- 節選
PostgreSQL秒殺場景優化

德哥發表於2015-12-11

秒殺場景的典型瓶頸在於對同一條記錄的多次更新請求，然後只有一個或者少量請求是成功的，其他請求是以失敗或更新不到告終。
例如，Iphone的1元秒殺，如果我只放出1臺Iphone，我們把它看成一條記錄，秒殺開始後，誰先搶到（更新這條記錄的鎖），誰就算秒殺成功。
例如：
使用一個標記位來表示這條記錄是否已經被更新，或者記錄更新的次數（幾臺Iphone）。
update tbl set xxx=xxx,upd_cnt=upd_cnt+1 where id=pk and upd_cnt+1<=5;   -- 假設可以秒殺5臺
這種方法的弊端：
獲得鎖的使用者在處理這條記錄時，可能成功，也可能失敗，或者可能需要很長時間，（例如資料庫響應慢）在它結束事務前，其他會話只能等著。
等待是非常不科學的，因為對於沒有獲得鎖的使用者，等待是在浪費時間。
所以一般的優化處理方法是先使用for update nowait的方式來避免等待，即如果無法即可獲得鎖，那麼就不等待。
例如：
begin;
select 1 from tbl where id=pk for update nowait;  --  如果使用者無法即刻獲得鎖，則返回錯誤。從而這個事務回滾。

[從資料集中擷取的資料]
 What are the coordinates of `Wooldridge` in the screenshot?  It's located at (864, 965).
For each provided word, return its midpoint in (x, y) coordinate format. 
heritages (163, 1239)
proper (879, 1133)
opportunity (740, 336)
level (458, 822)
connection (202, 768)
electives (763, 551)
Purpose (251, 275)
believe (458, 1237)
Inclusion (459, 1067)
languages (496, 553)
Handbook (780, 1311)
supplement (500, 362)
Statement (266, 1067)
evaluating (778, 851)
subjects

- 練習題目
請列出秒殺場景優化一文中出現的所有 SQL 語句，不必抄錄行末的註解。 上述資料列取自另一個來源。

- 參考答案
1. update tbl set xxx=xxx,upd_cnt=upd_cnt+1 where id=pk and upd_cnt+1<=5;
2. begin;
3. select 1 from tbl where id=pk for update nowait;